Cherelle Parker on Monday morning met with Gov. Josh Shapiro and held a news conference, her first since winning last week’s primary election to become the Democratic nominee for mayor.
“Our message has taken hold across the city, but most importantly in the neighborhoods and the communities who are closest to the pain of gun violence, neighborhood blight, struggling schools and, quite frankly, a lack of economic opportunity,” Parker said.
She garnered nearly a third of the ballots in a crowded field, earning 24,000 more votes than former City Controller Rebecca Rhynhart, who finished second.
Parker, a former City Council member and state representative, said her victory is a “unifying moment,” and she told reporters she plans to sit down with the other Democratic candidates who ran for mayor.
“I don’t care who you voted for,” she added. “I don’t care what section of the city you live in, your zip code, what your political philosophy or ideology is.”
Democrats outnumber Republicans 7-to-1 in Philadelphia, so Parker will be heavily favored to beat GOP nominee David Oh in November’s general election. Oh and Parker served together in council before each resigned to run for mayor last year.
If elected, Parker would become the city’s first female mayor. At Monday’s news conference, she credited former Pennsylvania Secretary of State C. Delores Tucker, state Sen. Roxanne Jones and council members Marian Tasco, Augusta Clark, Anna Verna and Joan Krajewski for paving the way.
“I saw them doing their work,” said Parker, whose political career began in Tasco’s office.
Her conversation with Shapiro focused on “ways to find bipartisan support to fund some of our biggest initiatives,” Parker said, adding that topics included public safety, cleanliness, small business support and education.
“Proud to stand with my friend of nearly two decades, Philadelphia’s barrier-breaking Cherelle Parker,” Shapiro tweeted Monday. “I’m optimistic our Commonwealth’s relationship with the city of Philadelphia will be stronger than ever.”
Shapiro and Parker both joined the state House of Representatives as part of a crop of young legislators in 2005.

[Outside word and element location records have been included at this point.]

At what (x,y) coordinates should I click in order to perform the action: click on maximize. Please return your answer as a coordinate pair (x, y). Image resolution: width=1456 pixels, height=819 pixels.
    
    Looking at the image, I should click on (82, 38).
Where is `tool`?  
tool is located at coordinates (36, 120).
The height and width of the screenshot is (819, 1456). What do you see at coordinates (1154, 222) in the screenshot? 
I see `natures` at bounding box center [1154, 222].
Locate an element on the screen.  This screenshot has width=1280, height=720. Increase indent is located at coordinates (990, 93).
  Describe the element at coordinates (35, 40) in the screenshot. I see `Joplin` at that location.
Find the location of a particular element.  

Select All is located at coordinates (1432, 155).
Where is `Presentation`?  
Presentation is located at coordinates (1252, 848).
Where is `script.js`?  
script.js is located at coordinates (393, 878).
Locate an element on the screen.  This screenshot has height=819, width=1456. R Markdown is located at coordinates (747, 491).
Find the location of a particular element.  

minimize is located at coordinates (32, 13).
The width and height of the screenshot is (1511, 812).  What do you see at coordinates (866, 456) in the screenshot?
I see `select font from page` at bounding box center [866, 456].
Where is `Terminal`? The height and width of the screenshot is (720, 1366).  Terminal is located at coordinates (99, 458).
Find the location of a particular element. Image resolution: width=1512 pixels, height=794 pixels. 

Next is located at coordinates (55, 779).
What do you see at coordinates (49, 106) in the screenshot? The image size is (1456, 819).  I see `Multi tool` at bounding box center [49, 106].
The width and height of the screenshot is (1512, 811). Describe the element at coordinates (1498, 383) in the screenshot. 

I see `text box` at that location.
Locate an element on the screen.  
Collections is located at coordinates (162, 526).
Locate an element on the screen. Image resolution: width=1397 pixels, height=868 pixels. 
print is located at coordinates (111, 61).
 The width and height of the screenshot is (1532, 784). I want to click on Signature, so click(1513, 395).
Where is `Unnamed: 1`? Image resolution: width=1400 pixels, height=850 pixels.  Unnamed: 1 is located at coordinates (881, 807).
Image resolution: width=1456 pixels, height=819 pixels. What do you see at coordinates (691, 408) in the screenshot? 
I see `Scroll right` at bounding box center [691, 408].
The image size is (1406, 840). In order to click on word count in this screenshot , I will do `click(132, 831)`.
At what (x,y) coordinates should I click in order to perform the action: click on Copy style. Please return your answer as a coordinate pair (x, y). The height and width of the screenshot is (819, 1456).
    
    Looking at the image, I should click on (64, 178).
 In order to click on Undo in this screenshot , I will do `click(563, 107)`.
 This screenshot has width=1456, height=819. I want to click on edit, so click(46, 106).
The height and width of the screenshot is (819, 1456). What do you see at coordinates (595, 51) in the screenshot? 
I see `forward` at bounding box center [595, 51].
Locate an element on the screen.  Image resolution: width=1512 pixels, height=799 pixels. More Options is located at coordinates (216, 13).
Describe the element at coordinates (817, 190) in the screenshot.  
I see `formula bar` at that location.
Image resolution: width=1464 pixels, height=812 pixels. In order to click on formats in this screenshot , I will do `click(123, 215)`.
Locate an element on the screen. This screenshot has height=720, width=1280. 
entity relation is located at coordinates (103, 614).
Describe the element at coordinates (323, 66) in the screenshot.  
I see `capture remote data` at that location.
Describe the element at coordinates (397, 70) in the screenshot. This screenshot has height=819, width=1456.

Parker, until Monday, had been somewhat silent, though not of her own accord. She was hospitalized on the night of the election due to pain stemming from a jaw surgery on May 12.
“I wanted to jam,” she said. “And I couldn’t jam that night because my jaw was throbbing, and it required that I go to the hospital.”
In February, her dentist found a decades-old root canal that had fractured and recommended oral surgery immediately, but she delayed the procedure to continue campaigning, Parker said.
After finally getting the surgery, on the Friday before the primary, she kept to her schedule. But she said the pain worsened, and she was treated at the Hospital of the University of Pennsylvania May 16 and released the following morning.